I had first heard about this line of dolls from a friend a few yeas ago on a business trip to Chicago. I can’t exactly remember what year it was. What I do remember is that a mommy friend of mine was obsessing over a visit to the store to get a doll for her daughter.
I accompanied her to the shop and dropped my jaw not only at the prices but at how busy the shop was filled with little girls clutching their mini-me’s. I was amazed at the gallery like display of endless dolls. The multi-level shop also included the whole American Girl Experience complete with hair salon, hospital, and tea room. You can buy matching outfits for the doll and your little girl. If you’ve been to this location you know what I’m talking about. It’s the creme de la creme when it comes to doll heaven.

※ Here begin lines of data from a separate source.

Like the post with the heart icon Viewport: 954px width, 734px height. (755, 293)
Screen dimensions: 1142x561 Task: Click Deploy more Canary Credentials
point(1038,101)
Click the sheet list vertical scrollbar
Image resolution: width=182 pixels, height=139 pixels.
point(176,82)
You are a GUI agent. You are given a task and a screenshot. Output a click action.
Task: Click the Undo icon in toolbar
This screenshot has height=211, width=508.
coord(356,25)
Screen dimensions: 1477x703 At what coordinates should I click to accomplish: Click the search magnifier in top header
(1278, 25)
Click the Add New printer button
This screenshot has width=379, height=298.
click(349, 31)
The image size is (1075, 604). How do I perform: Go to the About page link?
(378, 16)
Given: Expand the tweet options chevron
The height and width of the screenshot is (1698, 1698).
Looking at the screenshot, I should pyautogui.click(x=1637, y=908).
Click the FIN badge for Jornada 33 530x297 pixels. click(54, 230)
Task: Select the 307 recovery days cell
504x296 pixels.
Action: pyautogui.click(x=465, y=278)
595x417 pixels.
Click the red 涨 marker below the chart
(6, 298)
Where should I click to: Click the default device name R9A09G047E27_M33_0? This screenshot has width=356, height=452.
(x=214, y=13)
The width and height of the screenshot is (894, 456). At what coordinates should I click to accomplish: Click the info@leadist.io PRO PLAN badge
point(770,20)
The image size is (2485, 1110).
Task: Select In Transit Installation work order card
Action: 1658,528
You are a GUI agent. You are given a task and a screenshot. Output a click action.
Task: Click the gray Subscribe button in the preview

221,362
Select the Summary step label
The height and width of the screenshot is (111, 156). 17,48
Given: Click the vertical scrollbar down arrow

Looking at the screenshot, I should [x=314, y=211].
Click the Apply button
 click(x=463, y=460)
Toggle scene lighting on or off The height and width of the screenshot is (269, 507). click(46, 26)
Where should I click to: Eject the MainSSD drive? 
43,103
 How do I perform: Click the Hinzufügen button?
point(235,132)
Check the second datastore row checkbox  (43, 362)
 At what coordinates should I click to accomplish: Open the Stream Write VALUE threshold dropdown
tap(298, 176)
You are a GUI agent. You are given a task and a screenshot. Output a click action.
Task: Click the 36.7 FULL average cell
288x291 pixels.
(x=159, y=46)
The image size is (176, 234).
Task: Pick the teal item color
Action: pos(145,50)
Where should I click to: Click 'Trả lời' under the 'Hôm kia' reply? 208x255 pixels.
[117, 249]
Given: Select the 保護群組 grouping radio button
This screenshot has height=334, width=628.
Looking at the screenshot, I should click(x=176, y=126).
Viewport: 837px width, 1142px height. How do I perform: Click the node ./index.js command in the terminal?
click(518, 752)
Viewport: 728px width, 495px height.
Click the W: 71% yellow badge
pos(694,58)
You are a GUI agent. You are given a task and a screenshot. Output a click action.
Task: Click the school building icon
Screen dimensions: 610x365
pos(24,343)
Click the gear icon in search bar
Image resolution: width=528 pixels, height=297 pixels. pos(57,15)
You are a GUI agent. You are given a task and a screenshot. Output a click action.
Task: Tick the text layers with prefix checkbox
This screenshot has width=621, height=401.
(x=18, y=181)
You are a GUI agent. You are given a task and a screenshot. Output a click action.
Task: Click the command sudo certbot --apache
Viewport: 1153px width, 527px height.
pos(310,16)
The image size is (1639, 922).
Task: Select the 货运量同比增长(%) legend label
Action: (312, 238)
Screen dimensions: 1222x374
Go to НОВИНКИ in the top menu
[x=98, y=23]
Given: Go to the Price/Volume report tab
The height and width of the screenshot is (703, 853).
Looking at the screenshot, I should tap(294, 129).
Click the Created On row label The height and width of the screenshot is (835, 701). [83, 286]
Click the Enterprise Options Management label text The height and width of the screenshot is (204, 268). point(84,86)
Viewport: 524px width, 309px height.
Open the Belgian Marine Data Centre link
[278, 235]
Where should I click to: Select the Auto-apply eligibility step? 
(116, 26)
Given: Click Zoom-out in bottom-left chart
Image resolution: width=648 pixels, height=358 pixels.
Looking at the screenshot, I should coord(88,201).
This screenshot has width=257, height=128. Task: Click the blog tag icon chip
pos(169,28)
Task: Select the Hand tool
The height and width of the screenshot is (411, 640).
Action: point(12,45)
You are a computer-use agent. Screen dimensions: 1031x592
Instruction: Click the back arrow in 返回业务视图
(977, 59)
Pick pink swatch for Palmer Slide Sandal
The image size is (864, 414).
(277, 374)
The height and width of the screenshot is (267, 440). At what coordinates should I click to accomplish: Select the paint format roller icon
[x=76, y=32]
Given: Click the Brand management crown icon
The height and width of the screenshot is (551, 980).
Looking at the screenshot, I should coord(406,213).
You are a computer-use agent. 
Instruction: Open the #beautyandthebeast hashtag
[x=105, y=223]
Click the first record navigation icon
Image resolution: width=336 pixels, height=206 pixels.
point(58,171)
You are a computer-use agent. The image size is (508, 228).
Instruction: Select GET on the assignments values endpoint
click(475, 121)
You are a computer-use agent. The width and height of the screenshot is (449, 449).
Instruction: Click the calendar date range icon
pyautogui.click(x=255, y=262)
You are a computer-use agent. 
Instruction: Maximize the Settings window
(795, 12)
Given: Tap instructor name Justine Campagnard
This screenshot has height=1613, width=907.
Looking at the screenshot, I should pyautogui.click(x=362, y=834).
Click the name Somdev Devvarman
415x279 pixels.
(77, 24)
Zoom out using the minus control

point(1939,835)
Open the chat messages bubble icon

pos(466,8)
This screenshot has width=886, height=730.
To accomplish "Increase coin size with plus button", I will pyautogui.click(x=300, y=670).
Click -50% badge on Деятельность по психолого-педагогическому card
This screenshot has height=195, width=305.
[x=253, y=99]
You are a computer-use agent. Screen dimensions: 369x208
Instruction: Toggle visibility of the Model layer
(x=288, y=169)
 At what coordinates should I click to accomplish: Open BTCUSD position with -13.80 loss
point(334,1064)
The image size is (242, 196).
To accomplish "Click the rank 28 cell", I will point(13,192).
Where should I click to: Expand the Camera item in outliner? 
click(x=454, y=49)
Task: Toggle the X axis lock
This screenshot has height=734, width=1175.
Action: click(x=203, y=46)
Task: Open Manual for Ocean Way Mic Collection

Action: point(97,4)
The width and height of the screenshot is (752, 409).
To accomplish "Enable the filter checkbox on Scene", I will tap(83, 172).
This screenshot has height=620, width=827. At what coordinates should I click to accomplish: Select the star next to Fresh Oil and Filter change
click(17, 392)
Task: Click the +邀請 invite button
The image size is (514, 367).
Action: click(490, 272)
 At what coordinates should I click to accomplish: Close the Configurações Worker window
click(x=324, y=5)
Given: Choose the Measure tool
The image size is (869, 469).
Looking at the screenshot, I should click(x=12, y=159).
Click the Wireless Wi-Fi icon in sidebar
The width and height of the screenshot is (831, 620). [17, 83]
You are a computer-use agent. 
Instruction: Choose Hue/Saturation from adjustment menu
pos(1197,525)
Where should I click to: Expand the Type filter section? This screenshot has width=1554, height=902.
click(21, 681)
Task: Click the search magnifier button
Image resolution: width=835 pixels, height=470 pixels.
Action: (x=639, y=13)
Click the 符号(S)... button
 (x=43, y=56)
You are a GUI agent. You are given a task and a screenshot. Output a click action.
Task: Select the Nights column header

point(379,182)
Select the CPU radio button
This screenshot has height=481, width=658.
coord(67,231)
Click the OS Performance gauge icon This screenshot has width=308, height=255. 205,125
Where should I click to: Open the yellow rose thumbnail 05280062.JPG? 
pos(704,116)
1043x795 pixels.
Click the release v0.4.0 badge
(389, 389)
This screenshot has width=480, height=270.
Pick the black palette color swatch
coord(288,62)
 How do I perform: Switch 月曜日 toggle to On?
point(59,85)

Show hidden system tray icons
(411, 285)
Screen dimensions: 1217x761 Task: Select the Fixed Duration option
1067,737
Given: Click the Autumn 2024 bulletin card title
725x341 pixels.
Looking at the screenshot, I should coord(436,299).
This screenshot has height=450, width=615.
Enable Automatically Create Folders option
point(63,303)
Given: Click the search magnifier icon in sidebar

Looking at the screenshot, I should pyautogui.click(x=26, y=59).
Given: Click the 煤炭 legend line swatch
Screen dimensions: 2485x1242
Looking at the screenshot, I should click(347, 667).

When my sister had her first born girl I was knew I was going to be that spoiling auntie. So I made the big investment of Lily, the Chinese doll that looks exactly, I mean EXACTLY like my niece, Sarah. Lily came with a book that explained her friendship with Julie (another doll). Sarah was only 4 when we gave her the doll; she didn’t know anything about American Girl. She only knew that here was a doll that looked like her. She took care of Lily and renamed her Little Sarah. You can sense that there was something special with this particular doll.
Whenever we travel to the U.S. we’ve been able to pick up a few new outfits and accessories for her doll. It sure makes holidays and birthdays easy! I admit to buying the doll because I thought it was cute. That’s all.
Since it’s inception in 1986, America Girl has been bringing smiles to girls ages 3 to 12 through age-appropriate dolls, accessories, books and movies.
Finally, I had a chance to bring my shy niece, who’s now 7 to the store to give her a taste of the American Girl Experience. With “little Sarah” in hand we ventured on opening day. The line up was incredible. I noticed tweets coming out from those in line starting at 2:00 am and realized there are some serious fans out there. When we arrived at 7:30 am there was a line up of 800 parents with kids, grandparents and doting aunts. *wink*
My sister came to the grand opening as well. As we wandered through the excitement my sis started telling me that there’s more to American Girl than what I saw. “What do you mean?” I asked. She began to tell me about her daughter’s 7 year old friend who is also quite shy. She doesn’t have a doll yet, but there’s thoughts of a few families getting together for her next birthday and chipping in for one. “That’s cray” I say to her. “It’s more than a doll,” my sister tells me. ” The friend has been reading all the books and honestly it’s helped build her self-esteem and confidence.”
I had no idea. I mean I’m in the land of Lego and video games with my boys and my sister is not one to get caught up in any frenzy. She also tells me that Sarah goes online to the American Girl website and has registered her doll so she can converse with other American Girls. My red flags go up but then my sister explains that you can send messages to other American Girls but the messaging is pre-determined on the site and reinforces positivity and thoughtfulness. You can express how you feel but the words are already there you just pick the message. What this is doing is teaching kids how to converse in a meaningful way. Does this apply back to real life? It’s gotta have some impact… I’ve noticed my niece isn’t a girl who uses blunt words when she’s frustrated or upset.
Fun Fact: American Girl Hairstylists train for about 21 hours
So, I totally get all the buzz and fuss over these particular dolls. I admit to getting caught up in the excitement and buying my niece a new outfit to match the Doll of the Year, Isabelle. Hey, that’s what spoiling aunts do! It’s a treat.
But why did American Girl enter into the Canadian Market under the Chapters Indigo umbrella? “Indigo’s launch of American Girl reinforces our total commitment to the importance of creative play for kids with one of the most adored and iconic brands in the world, “says Heather Reisman, Indigo CEO and Founder. “We’ve loved American Girl for years through their books and now we’re delighted to offer a fantastic new experience for kids and their parents in our American Girl speciality boutiques.”
There’s been a lot of discussion about the brand and I’m aware that there is a Canadian company, too. Maplelea Girls is out there and I’m happy to hear there is support for this brand as well. I wouldn’t doubt that the news of American Girl entering into our market has encouraged even more awareness for the Canadian brand.
Two totally different brands, both with positive messaging regardless.
We need more of that for our girls, don’t you think?